Rahmetli Ekrem Hakkı Ayverdi’yi çocukluk ve ilk gençlik yıllarımda, ailemin yakın dostları arasında tanıdım.
Evimize gelen, bizim de ziyaretine gittiğimiz, şık giyimli, çok nazik, sohbeti tatlı bir beyefendiydi, çevremizi oluşturan diğer eski İstanbullular gibi, eşi İlhan Ayverdi de, içten tebessümüyle bulunduğu meclise huzur veren, son derecede zarif bir hanımefendiydi.
Fatih’teki “müze-evlerine” ilk olarak kaç yaşımda gittiğimi hatırlamıyorum ama etrafımı saran güzel eserlerden ve sofrayı donatan nefis yemeklerden çok etkilendiğimi biliyorum.
Yaz aylarında Boğaziçi’nin farklı semtlerinde kiraladıkları yalılara yapılan ziyaretler de başka türlü keyifli olurdu. Baba akrabalarımdan Münevver Ayaşlı’nın Beylerbeyi’ndeki yalısını kiraladıkları bir yaz onları daha sıkça gördüğümüzü hatırlıyorum.
Bizim “Mimi Hala” olarak hitap ettiğimiz Münevver Hanım
“Ekrem Beyefendi kadar hakiki manada ‘İstanbullu’ olan pek az insan kaldı. Güzel eşya sever, güzel yemek sever, misafir sever, sohbet sever ve kedi sever” demişti…
Gerçekten de evlerinde hep alımlı ve bakımlı kediler görmüşümdür. Hadım edilmiş bir Kedi Bey vardı. Son derece de “yakışıklı” ve azametliydi. Bir de, sokak çocukları tarafından küçükken bıyıkları kesilmiş olan Kehkeşan vardı.
Zavallı Kehkeşan, Ekrem Hakkı Beylerin himayesine girerek paçayı kurtarmıştı fakat dengesini sağlayan bıyıklarından mahrum olduğu için yalpalayarak yürür ve kafasını devamlı sağa sola sallardı.
Ekrem Hakkı Bey de onun için
“Biçare kedicik. İşte efendim, o da bir nevi meczup” derdi. Beylerbeyi’nde başka bir yalıda kaldıkları yaz Kehkeşan salonun penceresinden Boğaz’a düşerek hayata veda etti.
Tesadüfen bu tatsız hadisenin ertesi günü annemle yalıya yaptığımız ziyaret de âdeta bir taziye ziyaretine dönüşmüştü.
Çocukluktan çıktıkça Ekrem Hakkı Bey’in, kaybolmakta olan bir dünyanın son temsilcilerinden olduğunu idrak ettim ve Münevver Ayaşlı’nın kendisi için söylediklerini daha iyi kavramaya başladım.

_Veri Kesiti_
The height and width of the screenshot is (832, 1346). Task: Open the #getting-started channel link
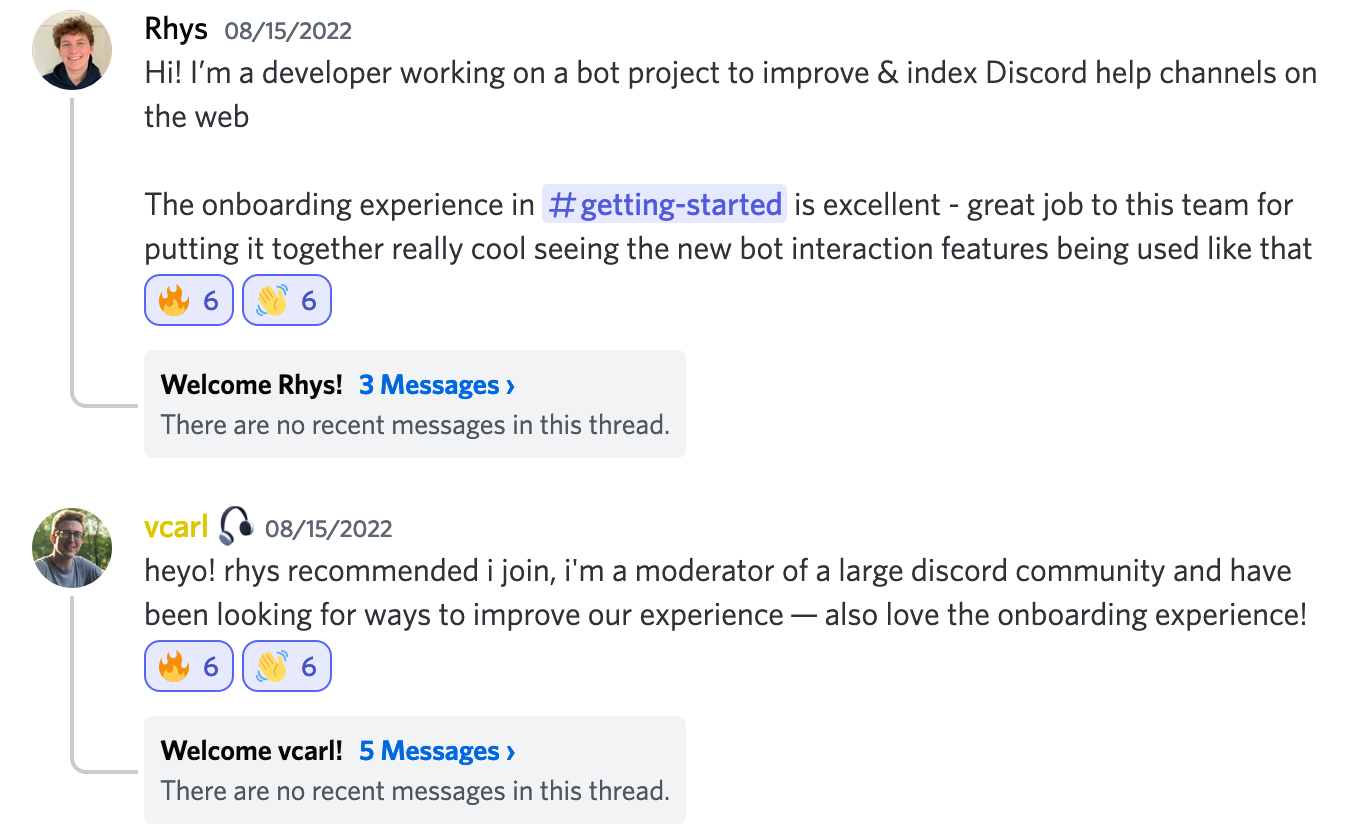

_Yapılacak İş_
Ekrem Hakkı Ayverdi hakkındaki metne göre Kehkeşan adlı kedi nasıl öldü?

_Alıştırma Yanıtı_
Beylerbeyi'nde kaldıkları başka bir yalıda salonun penceresinden Boğaz'a düşerek öldü.